When concluding a contract, parties usually read very carefully each and every provision of the future agreement that shall regulate their rights and obligations. They hire lawyers, they argue for the meaning of words and at the end of the negotiations they make compromise and sign a contract. Surprisingly, parties do not pay so much attention to the addendums that come later, while one word from an addendum could change the whole meaning of the contract and change the initial expectations of the parties.
Having said this, the aim of this work is to illustrate how important it is to carefully draft an addendum to a contract and to illustrate how the wording of the contract and the addendum shall be interpreted from the legal point of view.
- What is an addendum?
To begin with we shall clarify what exactly an addendum to a contract is and when do parties decide to conclude it. The addendum is a new agreement between the parties, thus, there shall be a meeting of minds (in the form of offer and acceptance) and signatures of the authorized representatives of the parties. The authority of the representatives of the parties shall be present at the time of the conclusion of the addendum. This means that an addendum might be signed by different person then the person that has signed the contract (e.g. new manager of the company or a person with explicit power of attorney etc.)

*Brief A*
Answer these questions from the addendum text:
(i) Whom do parties hire when concluding a contract?
(ii) What form does the meeting of minds take when an addendum is concluded?
(iii) At what time must the authority of the parties' representatives be present?
*Brief B*
Reproduce the addendum text word for word from "Having said this, the" to "point of view.".

*Dataset excerpt*
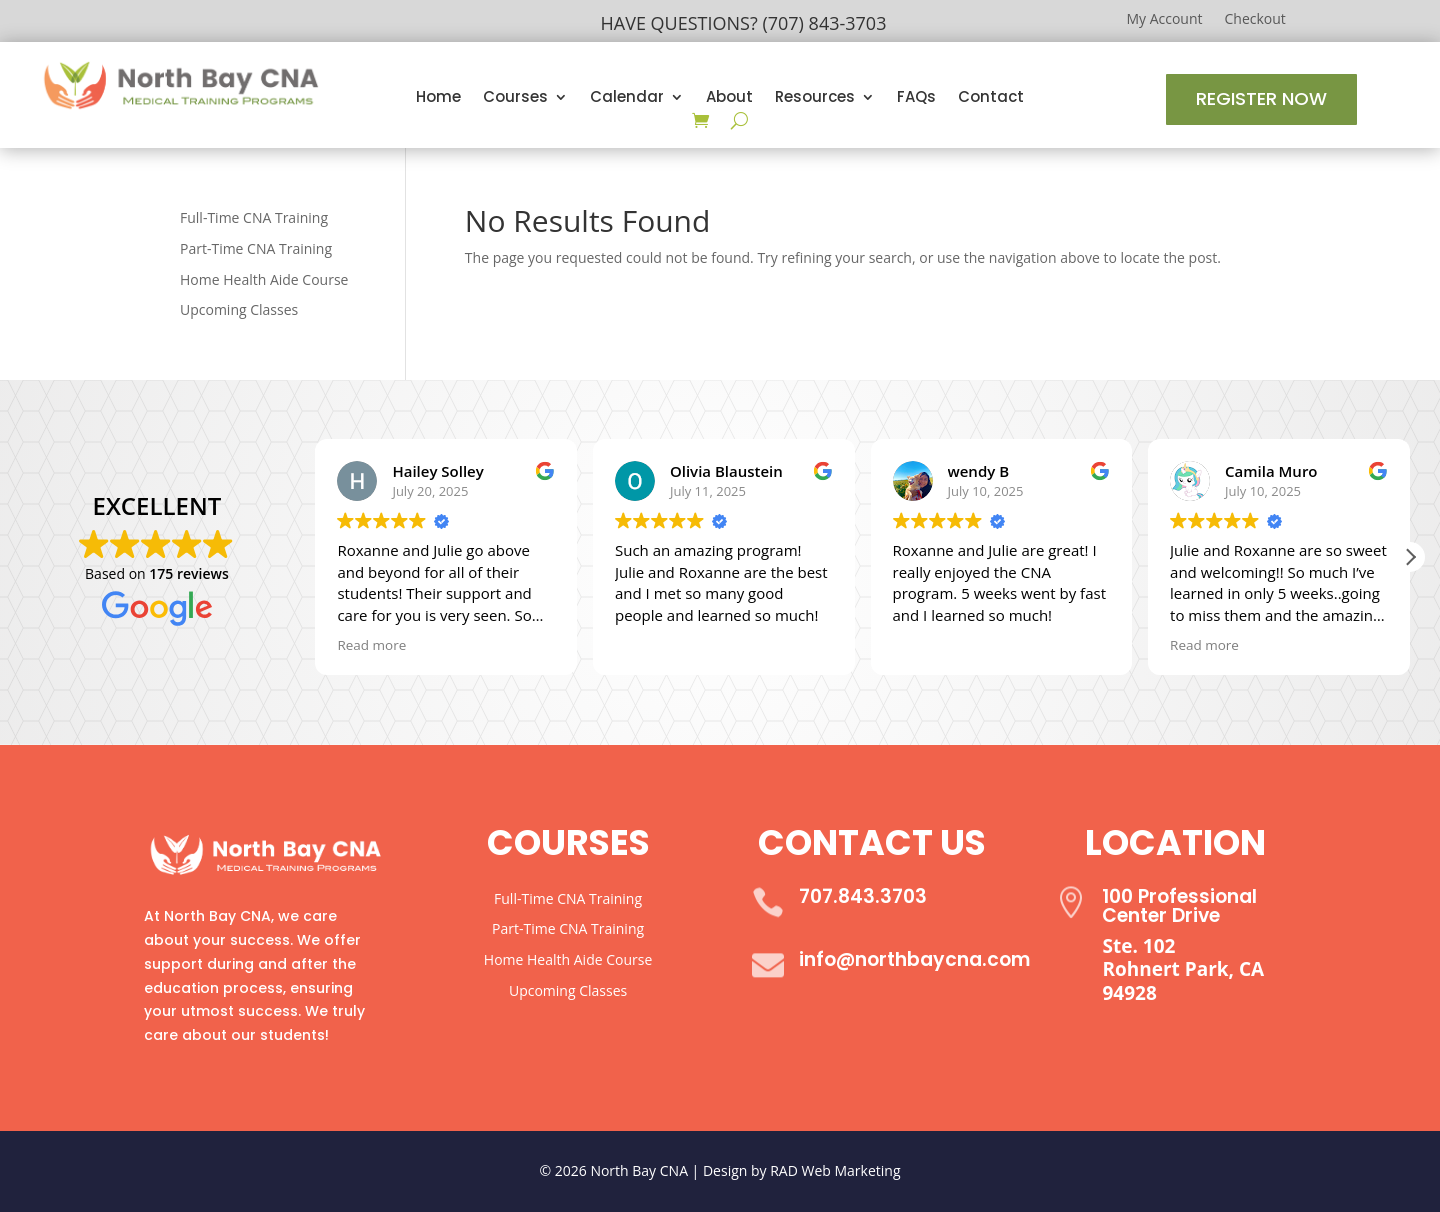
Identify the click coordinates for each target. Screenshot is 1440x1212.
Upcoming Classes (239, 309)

*Problem solution A*
(i) Lawyers.
(ii) The form of offer and acceptance.
(iii) At the time of the conclusion of the addendum.

*Problem solution B*
Having said this, the aim of this work is to illustrate how important it is to carefully draft an addendum to a contract and to illustrate how the wording of the contract and the addendum shall be interpreted from the legal point of view.